My readers became very interested in my views on my country of adoption. After all, what they knew about the United States was biased by the mainstream media and having first-hand accounts of how we were living our lives, very very far from what Hollywood or CNN would choose to picture, was very appealing. That is how I realized the power of first-person accounts in the ability to change people’s perspective and to broaden points of view. That’s where I saw the power of blogging.

I was also writing about our practicing rituals from a different religion, a minority one. Speaking about religious matters in French can feel bizarre sometimes because religion is often a taboo matter, as much as speaking about sex would be in America. I was very open about my being Jewish and about my having absolutely no agenda to proselytize. I discovered how much I loved talking about my faith, my rituals, my synagogue through blogging.
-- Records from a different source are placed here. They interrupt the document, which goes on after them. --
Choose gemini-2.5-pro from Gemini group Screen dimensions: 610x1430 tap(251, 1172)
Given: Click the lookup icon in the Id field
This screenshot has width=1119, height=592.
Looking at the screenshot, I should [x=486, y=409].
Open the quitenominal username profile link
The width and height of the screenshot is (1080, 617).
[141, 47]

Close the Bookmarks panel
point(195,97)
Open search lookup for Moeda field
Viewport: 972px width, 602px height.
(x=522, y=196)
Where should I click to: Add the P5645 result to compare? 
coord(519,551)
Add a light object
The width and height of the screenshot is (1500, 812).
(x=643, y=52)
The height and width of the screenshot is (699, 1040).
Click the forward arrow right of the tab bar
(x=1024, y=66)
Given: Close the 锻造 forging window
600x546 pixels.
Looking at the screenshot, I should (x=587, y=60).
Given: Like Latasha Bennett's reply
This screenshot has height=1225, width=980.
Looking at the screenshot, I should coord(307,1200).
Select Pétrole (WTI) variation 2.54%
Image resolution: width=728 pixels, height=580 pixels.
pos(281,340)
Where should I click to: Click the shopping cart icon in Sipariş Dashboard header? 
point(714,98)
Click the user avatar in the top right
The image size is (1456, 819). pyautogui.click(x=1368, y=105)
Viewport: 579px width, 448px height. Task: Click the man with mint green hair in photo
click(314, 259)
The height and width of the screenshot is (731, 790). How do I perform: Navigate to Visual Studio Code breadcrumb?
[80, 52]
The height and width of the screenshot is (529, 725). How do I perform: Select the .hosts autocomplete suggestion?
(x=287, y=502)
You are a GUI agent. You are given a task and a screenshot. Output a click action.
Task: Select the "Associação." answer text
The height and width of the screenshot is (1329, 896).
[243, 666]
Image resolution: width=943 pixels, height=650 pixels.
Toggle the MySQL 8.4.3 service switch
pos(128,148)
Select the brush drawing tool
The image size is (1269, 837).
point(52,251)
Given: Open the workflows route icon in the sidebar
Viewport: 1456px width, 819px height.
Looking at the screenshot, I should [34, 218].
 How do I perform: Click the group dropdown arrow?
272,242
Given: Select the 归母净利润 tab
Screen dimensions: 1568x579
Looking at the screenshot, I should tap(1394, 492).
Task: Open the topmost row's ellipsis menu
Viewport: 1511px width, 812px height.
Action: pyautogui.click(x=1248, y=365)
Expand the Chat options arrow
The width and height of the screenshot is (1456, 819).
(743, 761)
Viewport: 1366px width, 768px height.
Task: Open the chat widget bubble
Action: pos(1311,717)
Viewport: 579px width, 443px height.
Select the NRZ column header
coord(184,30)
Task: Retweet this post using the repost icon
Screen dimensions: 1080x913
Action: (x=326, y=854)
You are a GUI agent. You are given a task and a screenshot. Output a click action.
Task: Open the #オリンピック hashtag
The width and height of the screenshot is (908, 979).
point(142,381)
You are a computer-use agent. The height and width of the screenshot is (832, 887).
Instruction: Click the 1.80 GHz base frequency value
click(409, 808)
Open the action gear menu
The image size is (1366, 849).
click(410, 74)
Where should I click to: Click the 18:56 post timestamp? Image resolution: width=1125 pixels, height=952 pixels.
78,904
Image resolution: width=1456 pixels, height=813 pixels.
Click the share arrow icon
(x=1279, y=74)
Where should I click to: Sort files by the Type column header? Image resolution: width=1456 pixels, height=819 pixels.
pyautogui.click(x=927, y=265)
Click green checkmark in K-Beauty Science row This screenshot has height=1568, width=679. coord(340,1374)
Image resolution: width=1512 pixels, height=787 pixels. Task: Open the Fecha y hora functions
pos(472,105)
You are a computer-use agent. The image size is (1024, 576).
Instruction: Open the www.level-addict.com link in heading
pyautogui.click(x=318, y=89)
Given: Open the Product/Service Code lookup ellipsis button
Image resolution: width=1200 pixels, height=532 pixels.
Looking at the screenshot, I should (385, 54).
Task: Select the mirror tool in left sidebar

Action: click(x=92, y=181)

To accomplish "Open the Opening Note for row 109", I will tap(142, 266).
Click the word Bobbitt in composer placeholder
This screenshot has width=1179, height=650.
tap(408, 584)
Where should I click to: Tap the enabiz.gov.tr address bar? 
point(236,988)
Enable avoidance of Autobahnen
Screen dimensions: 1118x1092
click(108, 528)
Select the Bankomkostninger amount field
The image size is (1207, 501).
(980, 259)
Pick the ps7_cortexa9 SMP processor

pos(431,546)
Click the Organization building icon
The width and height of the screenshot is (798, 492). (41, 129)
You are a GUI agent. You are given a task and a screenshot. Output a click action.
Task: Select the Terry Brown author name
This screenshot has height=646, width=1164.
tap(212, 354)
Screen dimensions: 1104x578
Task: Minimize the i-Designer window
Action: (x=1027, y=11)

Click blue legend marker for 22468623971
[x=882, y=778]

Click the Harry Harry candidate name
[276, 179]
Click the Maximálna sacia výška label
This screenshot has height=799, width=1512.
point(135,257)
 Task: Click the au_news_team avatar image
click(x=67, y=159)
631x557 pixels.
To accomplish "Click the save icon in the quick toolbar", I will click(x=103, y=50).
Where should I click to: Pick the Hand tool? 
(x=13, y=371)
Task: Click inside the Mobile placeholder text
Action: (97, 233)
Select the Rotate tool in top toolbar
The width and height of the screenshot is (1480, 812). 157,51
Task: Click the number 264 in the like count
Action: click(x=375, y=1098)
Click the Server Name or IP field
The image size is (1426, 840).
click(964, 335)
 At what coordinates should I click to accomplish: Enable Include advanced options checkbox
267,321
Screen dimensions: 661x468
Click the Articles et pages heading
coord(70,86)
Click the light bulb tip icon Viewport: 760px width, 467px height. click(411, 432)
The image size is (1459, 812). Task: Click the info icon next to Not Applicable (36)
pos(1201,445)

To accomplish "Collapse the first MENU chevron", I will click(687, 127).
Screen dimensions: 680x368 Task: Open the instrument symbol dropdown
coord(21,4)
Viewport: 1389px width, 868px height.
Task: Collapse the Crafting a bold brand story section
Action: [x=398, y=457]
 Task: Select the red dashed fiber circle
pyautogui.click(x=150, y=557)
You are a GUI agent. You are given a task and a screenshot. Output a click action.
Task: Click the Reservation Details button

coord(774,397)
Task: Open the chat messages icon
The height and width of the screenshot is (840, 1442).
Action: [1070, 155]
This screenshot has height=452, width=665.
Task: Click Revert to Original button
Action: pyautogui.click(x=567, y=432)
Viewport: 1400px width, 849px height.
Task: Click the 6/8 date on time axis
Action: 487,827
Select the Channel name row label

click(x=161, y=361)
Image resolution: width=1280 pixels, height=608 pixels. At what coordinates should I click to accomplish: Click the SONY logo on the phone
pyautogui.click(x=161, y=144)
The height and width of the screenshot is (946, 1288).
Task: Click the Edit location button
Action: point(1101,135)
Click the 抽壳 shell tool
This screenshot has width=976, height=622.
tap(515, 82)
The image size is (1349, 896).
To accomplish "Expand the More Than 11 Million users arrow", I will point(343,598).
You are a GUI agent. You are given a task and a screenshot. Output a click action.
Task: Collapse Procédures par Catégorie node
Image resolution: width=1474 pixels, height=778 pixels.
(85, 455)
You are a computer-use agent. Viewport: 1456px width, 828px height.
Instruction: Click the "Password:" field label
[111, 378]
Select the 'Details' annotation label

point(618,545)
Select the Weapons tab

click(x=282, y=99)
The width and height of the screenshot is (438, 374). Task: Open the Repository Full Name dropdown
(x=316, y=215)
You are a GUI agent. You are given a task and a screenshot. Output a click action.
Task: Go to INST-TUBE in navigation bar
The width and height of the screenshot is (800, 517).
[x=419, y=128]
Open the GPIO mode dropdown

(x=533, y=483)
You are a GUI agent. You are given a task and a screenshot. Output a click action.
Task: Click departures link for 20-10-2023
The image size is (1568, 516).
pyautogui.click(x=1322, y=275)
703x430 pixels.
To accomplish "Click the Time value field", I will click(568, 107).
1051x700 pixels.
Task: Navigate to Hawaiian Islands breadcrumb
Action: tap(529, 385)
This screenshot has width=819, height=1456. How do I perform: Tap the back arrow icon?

My network had grown and it felt like I was never alone, an exhilarating feeling when you go through a painful divorce, life with a special needs child, single-parenting, adapting to a new culture, in a different language, and with different rules. At the same time, living in a very supportive rural community was multiplying this feeling of being cared for, carried and inspired to grow and give back.

In 2004, at the time of my divorce, I had started a small business, with absolutely no knowledge about what I was doing. I only knew I had to be independent, as I wanted to keep my family in the same school district that was supporting the needs of my autistic son. I had already been a freelancer but I had never really grown a business and everything was new and exciting. I could call this experience “Everything you don’t want to try for fear of failing I tried for you“. Small businesses can thrive or fail within their three first years of existence, mine did pass the threshold and I claimed a victory that boosted my self-confidence and repaired the damages of the divorce if not financially, at least morally.
In 2008, four years after my divorce, and still single, with two sons to raise far away from home, I was managing my small business, had purchased a condominium in the school district I wanted to stay with for my sons’ sakes, developed a strong community of wonderful friends in my town and with my synagogue. Things were never easy, especially with my older son whose handicaps were more and more apparent, but he was still attending the wonderful school I had stayed for, and I could not feel better about the choices I had made even if they did not always make sense to everyone.

The financial collapse that hit the US did not come as a surprise to me. I had a feeling that things had not been healthy in the economic realm, and the crisis did not hit me as badly as for those who had wealth: I had nothing to lose and I had been already trained to live with no safety net at all. It was much more difficult for the community around and I could see people hurt during the next years and the town starting to suffer so many of the consequences of the meltdown.

My business started to suffer a couple of years later, and at the same time I was not entirely passionate at growing it, so I started to think about using my passion and creativity more and fold this one business while starting an online one, which I did in 2011 when I created Angel Wings Web. Because of my presence online and as an early adopter of social media, I had developed friendship and a fabulous online network that boosted my confidence that I could entirely reinvent myself, learn new skills and compete with young entrepreneurs who could be my children because of my age!